WHAT IS NEEDED:
From the listing below, copy every line with the word "help".

SOURCE INFORMATION:
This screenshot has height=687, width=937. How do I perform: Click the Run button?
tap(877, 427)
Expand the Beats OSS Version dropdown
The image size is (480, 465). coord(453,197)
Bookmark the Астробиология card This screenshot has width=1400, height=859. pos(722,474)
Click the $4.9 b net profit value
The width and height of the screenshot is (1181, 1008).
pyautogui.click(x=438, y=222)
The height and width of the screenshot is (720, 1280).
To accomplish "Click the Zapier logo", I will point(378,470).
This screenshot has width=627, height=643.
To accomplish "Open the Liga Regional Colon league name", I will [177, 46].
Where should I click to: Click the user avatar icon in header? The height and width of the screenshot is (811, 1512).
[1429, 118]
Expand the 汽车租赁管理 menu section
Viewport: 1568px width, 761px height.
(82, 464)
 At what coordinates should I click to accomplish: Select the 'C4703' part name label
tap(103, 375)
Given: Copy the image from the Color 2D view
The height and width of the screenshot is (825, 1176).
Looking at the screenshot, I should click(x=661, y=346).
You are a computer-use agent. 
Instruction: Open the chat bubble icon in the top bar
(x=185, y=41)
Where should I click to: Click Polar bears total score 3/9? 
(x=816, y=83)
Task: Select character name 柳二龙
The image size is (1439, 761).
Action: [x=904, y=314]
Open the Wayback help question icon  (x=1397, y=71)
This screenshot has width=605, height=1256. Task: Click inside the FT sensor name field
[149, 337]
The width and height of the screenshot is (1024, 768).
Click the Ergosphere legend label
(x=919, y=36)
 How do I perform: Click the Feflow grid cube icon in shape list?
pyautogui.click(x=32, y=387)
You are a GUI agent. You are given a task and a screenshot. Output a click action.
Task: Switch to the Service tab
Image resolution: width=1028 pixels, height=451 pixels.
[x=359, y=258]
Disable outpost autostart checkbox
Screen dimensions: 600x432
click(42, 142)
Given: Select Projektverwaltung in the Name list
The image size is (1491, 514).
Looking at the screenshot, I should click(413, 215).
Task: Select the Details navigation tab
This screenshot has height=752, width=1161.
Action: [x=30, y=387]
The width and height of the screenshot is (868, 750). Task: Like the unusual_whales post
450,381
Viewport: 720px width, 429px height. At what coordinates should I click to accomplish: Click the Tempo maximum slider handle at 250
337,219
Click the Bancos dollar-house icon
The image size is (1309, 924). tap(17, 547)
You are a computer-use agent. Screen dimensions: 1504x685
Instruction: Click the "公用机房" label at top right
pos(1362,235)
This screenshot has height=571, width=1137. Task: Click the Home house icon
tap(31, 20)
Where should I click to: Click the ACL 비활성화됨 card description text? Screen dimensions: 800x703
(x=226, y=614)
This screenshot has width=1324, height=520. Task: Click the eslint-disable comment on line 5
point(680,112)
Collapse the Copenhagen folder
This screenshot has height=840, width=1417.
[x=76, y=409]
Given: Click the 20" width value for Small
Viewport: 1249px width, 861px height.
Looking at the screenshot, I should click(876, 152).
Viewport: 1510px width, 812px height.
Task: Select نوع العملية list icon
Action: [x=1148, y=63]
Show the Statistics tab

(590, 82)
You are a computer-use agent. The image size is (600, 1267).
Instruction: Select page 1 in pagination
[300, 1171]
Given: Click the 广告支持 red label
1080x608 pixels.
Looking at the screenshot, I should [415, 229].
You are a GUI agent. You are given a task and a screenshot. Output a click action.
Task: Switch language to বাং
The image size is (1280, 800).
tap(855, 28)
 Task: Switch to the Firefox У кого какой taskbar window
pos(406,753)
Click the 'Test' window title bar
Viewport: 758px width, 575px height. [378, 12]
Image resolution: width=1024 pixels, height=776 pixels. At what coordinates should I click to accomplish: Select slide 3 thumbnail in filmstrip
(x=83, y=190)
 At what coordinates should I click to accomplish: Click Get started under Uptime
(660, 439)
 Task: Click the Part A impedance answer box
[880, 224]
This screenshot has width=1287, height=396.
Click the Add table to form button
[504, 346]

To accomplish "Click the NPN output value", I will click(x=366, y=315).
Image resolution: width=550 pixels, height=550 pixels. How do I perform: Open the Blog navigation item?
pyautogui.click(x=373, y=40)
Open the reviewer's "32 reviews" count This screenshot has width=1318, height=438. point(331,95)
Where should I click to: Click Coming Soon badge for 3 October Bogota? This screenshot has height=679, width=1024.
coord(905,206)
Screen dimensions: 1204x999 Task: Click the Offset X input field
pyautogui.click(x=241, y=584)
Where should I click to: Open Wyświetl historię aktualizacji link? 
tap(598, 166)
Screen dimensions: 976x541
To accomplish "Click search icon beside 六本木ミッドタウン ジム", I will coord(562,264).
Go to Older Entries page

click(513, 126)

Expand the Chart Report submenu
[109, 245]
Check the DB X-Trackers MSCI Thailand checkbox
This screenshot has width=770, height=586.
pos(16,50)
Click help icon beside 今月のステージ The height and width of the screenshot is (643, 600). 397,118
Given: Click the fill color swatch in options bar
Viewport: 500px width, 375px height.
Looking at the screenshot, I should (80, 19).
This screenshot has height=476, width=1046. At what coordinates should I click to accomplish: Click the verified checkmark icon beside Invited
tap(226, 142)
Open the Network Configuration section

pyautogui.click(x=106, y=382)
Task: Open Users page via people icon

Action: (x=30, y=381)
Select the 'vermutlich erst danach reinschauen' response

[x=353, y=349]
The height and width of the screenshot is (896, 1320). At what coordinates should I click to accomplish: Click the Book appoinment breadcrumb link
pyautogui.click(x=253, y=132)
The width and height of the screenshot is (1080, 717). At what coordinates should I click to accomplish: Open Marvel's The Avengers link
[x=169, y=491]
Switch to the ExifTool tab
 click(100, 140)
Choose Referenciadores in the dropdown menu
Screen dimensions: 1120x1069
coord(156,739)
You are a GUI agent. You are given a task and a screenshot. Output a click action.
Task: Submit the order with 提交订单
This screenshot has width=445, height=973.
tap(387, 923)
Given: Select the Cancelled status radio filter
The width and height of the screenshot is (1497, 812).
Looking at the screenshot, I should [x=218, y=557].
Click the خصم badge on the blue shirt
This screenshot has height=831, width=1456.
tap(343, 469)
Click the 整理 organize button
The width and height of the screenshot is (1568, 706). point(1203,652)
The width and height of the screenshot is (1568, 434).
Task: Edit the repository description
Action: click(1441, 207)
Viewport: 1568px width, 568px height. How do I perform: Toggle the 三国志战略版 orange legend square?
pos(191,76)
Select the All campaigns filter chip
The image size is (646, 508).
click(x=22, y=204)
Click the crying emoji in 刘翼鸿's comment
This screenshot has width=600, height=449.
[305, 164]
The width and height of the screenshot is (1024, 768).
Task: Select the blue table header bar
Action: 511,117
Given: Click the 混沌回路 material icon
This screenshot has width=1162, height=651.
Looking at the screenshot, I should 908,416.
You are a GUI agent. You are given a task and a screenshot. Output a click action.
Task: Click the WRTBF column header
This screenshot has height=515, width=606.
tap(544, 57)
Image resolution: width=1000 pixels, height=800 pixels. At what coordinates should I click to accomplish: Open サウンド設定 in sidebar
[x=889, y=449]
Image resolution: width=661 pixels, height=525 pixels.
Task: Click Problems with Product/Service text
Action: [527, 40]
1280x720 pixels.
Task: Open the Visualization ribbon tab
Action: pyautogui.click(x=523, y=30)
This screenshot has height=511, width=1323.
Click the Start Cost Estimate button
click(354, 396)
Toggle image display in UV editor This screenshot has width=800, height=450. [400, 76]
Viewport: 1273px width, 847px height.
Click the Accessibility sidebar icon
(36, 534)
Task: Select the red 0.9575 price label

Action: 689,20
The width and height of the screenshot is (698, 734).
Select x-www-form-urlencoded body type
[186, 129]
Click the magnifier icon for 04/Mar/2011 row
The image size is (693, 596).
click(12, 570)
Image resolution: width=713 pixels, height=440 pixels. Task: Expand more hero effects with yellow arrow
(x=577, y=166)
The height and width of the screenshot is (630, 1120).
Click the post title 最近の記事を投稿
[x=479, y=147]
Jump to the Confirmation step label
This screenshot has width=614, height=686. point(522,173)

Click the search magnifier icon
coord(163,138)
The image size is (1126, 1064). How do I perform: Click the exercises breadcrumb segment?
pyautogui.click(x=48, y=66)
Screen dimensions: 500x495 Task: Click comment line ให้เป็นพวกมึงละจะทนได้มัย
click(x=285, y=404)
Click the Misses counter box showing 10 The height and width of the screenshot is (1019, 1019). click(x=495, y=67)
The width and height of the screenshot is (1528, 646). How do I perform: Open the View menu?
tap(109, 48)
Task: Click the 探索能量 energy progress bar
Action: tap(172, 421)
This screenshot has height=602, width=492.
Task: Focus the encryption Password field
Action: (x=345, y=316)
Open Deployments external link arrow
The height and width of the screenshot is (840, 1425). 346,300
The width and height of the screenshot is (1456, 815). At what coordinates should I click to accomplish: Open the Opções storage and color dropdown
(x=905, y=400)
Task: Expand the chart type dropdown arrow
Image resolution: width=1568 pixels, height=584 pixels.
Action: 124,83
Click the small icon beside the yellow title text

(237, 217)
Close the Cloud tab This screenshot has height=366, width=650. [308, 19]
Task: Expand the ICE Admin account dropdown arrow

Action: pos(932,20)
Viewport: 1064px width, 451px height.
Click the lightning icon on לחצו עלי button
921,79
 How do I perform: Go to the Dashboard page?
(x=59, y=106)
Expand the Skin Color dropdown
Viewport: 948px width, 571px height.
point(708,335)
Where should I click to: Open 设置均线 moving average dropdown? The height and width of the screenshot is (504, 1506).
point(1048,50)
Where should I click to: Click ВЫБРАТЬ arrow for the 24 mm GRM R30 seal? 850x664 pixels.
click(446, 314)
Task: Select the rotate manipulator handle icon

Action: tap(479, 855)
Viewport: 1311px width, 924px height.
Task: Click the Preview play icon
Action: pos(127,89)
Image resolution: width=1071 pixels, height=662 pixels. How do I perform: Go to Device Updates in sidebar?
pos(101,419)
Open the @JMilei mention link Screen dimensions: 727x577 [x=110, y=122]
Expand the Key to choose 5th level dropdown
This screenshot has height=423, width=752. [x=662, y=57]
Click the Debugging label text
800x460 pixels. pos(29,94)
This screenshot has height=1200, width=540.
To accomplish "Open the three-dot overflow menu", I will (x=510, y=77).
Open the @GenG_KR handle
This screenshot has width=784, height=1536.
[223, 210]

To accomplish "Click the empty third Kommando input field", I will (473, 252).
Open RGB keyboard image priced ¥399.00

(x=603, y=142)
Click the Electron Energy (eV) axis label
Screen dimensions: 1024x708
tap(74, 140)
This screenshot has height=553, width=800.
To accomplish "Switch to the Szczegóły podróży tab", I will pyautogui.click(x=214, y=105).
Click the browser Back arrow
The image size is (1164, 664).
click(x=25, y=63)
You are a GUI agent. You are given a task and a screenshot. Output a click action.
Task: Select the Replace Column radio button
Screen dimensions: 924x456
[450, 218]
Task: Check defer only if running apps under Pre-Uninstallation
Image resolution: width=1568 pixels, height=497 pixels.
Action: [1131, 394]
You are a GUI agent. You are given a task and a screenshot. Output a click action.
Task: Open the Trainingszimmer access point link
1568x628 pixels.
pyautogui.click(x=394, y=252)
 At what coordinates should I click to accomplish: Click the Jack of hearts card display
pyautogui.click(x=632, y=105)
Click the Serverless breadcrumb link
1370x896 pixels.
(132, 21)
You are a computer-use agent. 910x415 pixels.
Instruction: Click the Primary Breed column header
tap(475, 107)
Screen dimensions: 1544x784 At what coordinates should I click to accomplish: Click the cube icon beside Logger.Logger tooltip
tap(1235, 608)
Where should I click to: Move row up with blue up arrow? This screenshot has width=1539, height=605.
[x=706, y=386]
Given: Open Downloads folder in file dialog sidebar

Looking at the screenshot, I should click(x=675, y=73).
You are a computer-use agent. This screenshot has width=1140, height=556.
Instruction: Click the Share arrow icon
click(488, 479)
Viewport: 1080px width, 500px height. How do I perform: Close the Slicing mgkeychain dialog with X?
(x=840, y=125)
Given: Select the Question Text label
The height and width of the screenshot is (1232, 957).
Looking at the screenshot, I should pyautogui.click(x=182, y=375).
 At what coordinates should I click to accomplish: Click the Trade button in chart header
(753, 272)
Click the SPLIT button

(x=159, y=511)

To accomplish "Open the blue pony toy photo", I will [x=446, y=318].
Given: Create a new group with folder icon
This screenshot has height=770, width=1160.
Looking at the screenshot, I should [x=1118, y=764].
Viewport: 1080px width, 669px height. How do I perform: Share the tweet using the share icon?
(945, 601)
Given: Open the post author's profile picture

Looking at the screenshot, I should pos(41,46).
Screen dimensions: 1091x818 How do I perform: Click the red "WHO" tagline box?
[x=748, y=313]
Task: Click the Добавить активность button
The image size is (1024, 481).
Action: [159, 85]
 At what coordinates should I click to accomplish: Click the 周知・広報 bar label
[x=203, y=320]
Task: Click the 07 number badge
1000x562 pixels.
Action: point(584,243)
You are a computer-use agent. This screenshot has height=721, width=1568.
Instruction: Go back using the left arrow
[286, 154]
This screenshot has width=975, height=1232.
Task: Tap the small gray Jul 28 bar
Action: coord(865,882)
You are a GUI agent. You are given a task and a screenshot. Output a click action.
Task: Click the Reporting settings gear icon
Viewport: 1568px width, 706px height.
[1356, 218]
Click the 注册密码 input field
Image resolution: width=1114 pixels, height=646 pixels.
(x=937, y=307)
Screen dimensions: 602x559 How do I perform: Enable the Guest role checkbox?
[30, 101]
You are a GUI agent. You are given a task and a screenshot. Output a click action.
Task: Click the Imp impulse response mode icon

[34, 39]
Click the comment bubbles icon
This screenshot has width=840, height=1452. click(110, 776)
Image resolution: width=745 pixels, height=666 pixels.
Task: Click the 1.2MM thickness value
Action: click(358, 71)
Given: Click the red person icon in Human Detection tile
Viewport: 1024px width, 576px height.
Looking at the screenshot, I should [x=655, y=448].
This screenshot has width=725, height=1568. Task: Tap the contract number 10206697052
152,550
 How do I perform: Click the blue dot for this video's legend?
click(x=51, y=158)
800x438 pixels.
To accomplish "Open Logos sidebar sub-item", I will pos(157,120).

TASK ANSWER:
Open the Wayback help question icon  (x=1397, y=71)
Click help icon beside 今月のステージ The height and width of the screenshot is (643, 600). 397,118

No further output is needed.